Screening, Prognosis, and Treatment

Screening every 5 years by measuring serum TSH is recommended for all men >= 65 and for all women >= 35. For those with risk factors for thyroid disease, the serum TSH level should be checked more often. Screening for hypothyroidism is as cost-effective as screening for hypertension, hypercholesterolemia, and breast cancer. This single test is highly sensitive and specific in diagnosing or excluding two prevalent and serious disorders (hypothyroidism and hyperthyroidism), both of which can be treated effectively.

Proper treatment of hypothyroidism completely corrects the metabolic condition. Long-standing, untreated hypothyroidism is a risk factor for coronary artery disease. Therefore, cardiac stress testing is indicated, and the response of blood lipid levels to treatment should be monitored.

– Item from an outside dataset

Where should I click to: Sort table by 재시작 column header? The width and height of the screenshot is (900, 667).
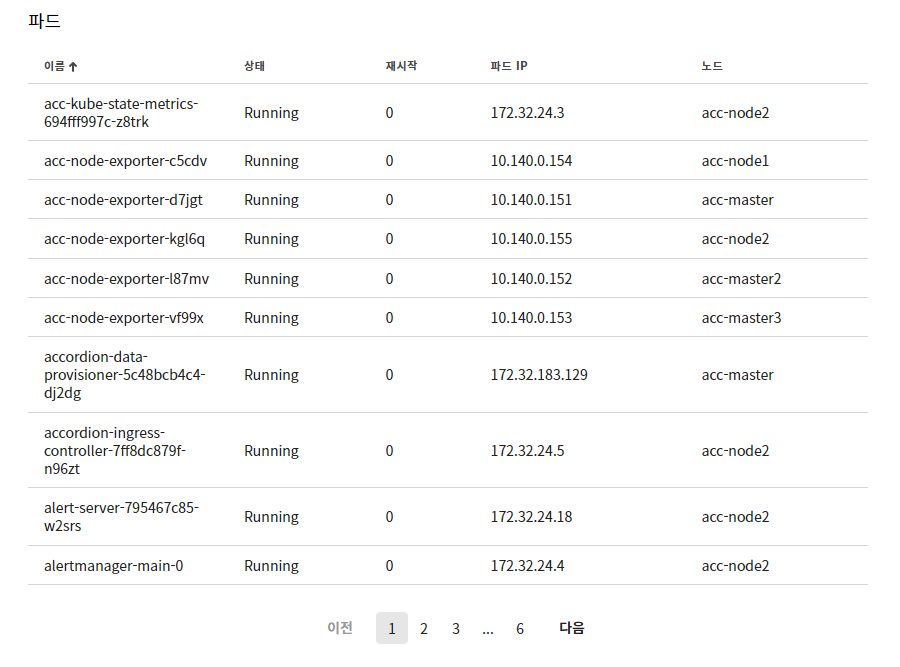coord(401,66)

Treatment of choice is T4 replacement with levothyroxine sodium. The average dose for patients >= 65 years is 0.075 to 0.1 mg/day po. If the patient has coronary artery disease, the initial dose of levothyroxine sodium should be only 0.0125 to 0.025 mg/day po. For patients with hypothyroidism short of myxedema coma, replacement therapy should be given cautiously, starting with a dose of 0.025 mg/day po and increasing at intervals of 2 to 4 weeks. The increases should be by 0.0125 mg/day if the interval is 2 weeks and by 0.025 mg/day if the interval is >= 4 weeks. About 1 to 2 months after reaching a dose of 0.075 mg/day po of levothyroxine sodium, the serum TSH level should be measured (always by a 2nd- or 3rd-generation TSH assay capable of detecting >= 0.01 mU/L). If the TSH level is still above normal, the dose may be increased to 0.1 mg/day. If the TSH is below normal (< 0.4 mU/L), the dose should be lowered. Serum T3 and T4 measurements usually are not needed. If the serum TSH level is still high 1 to 2 months after reaching a dose of 0.1 mg/day of levothyroxine sodium, the dose should be maintained for another 2 months. If the TSH level is still elevated, the dose should be raised to 0.112 or 0.125 mg/day.

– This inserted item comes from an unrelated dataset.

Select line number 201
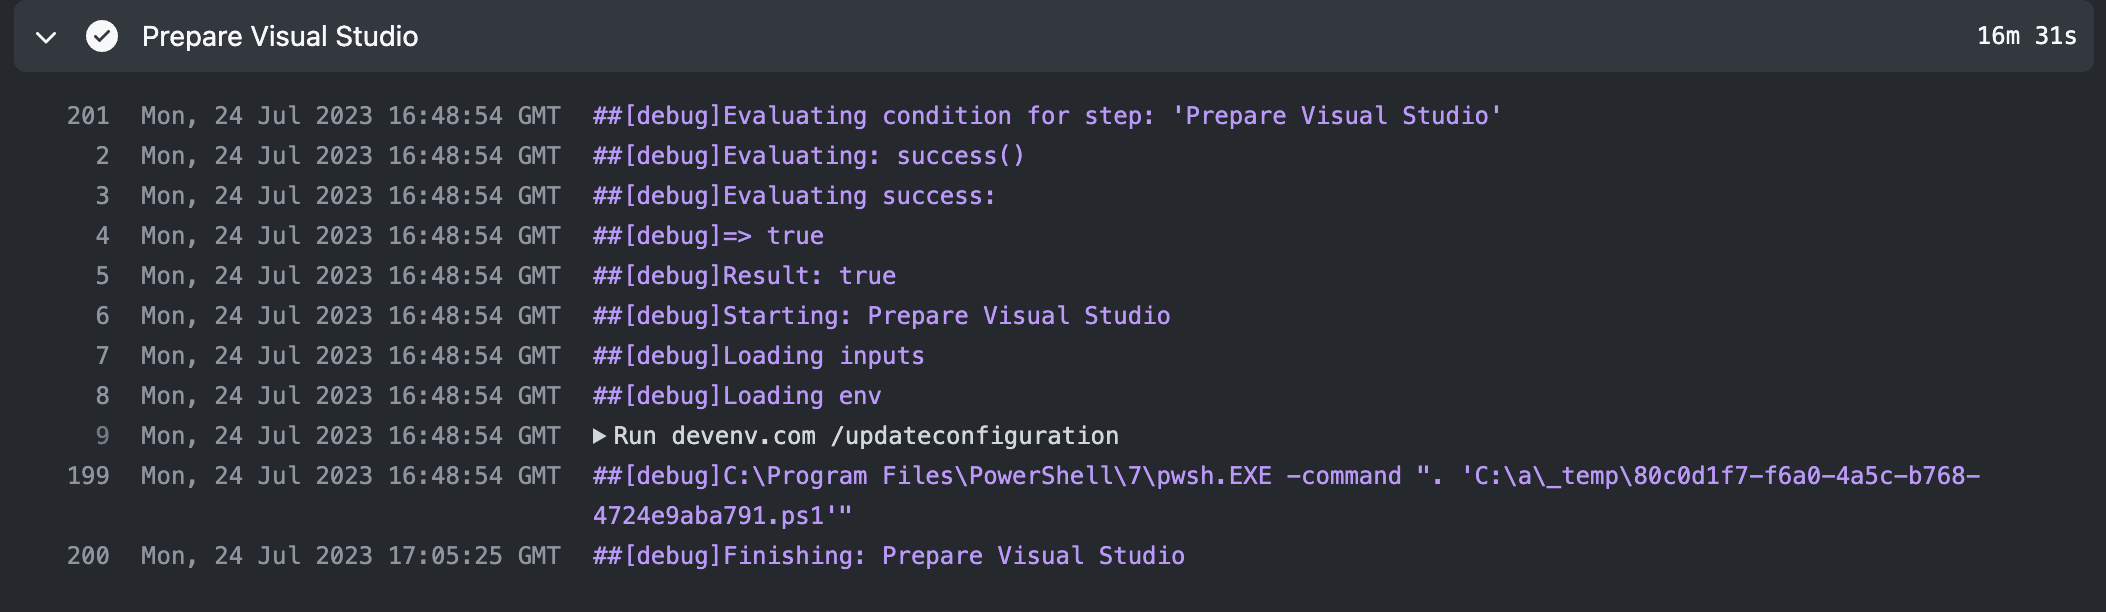The width and height of the screenshot is (2106, 612). click(88, 115)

The physician should emphasize to the newly diagnosed patient with hypothyroidism that treatment with levothyroxine sodium must be maintained for life. This counsel should be repeated at follow-up visits at least once a year.

Treatment of myxedema coma involves large IV doses of thyroid hormones (eg, 0.2 to 0.5 mg levothyroxine sodium on the first day, then 0.1 to 0.3 mg IV on day 2, and 0.05 to 0.1 mg daily thereafter [until the patient is able to take oral levothyroxine]) supplemented by IV adrenal corticosteroids (eg, hydrocortisone sodium succinate 50 to 100 mg immediately and 50 to 100 mg q 6 h thereafter) and measures to treat hyponatremia, hypoglycemia, and respiratory failure, if present.